--- Görev a ---
Satırlarda "You are a GUI" içeren satırdan satırların sonuna kadarki kısımda "Viewport" yerine "Visible area" yazıp geri kalan her şeyi olduğu gibi bırakarak o satırları yeniden düzenler misin?

Emsal Mahkeme Kararı Ankara Bölge Adliye Mahkemesi 22. Hukuk Dairesi 2019/1035 E. 2022/35 K. 31.01.2022 T.

Görüntülediğiniz mahkeme kararı kesinleşmiş bir karardır.

T.C. ANKARA BÖLGE ADLİYE MAHKEMESİ BAM 22. HUKUK DAİRESİ

T.C.
A N K A R A
B Ö L G E A D L İ Y E M A H K E M E S İ
22. H U K U K D A İ R E S İ

….

T Ü R K M İ L L E T İ A D I N A
İ S T İ N A F K A R A R I

İNCELENEN KARARIN
MAHKEMESİ : ANKARA 9. ASLİYE TİCARET MAHKEMESİ
TARİHİ : 04/02/2019
ESAS-KARAR NO :….
DAVANIN KONUSU : İtirazın İptali
KARAR TARİHİ : 31/01/2022
YAZILDIĞI TARİH : 01/02/2022

Taraflar arasında yukarıda bilgileri belirtilen kararın Dairemizce incelenmesi davalı vekili tarafından istenmiş, 6100 sayılı Hukuk Muhakemeleri Kanunu’nun 352. maddesi uyarınca, yapılan ön inceleme sonucu, istinaf dilekçesinin süresi içinde verildiği ve eksiklik bulunmadığı anlaşıldığından inceleme aşamasına geçilmiştir. İncelemenin dosya üzerinde yapılmasına karar verildi.

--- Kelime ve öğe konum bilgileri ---
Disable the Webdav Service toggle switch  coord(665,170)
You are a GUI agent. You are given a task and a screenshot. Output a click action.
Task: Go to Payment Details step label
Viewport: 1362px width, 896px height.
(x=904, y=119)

--- Görev b ---
Mahkeme kararındaki "İncelemenin dosya üzerinde yapılmasına karar verildi." cümlesini İngilizceye çevirir misin?

--- Görev yanıtı a ---
You are a GUI agent. You are given a task and a screenshot. Output a click action.
Task: Go to Payment Details step label
Visible area: 1362px width, 896px height.
(x=904, y=119)

--- Görev yanıtı b ---
It was decided that the examination would be carried out on the case file.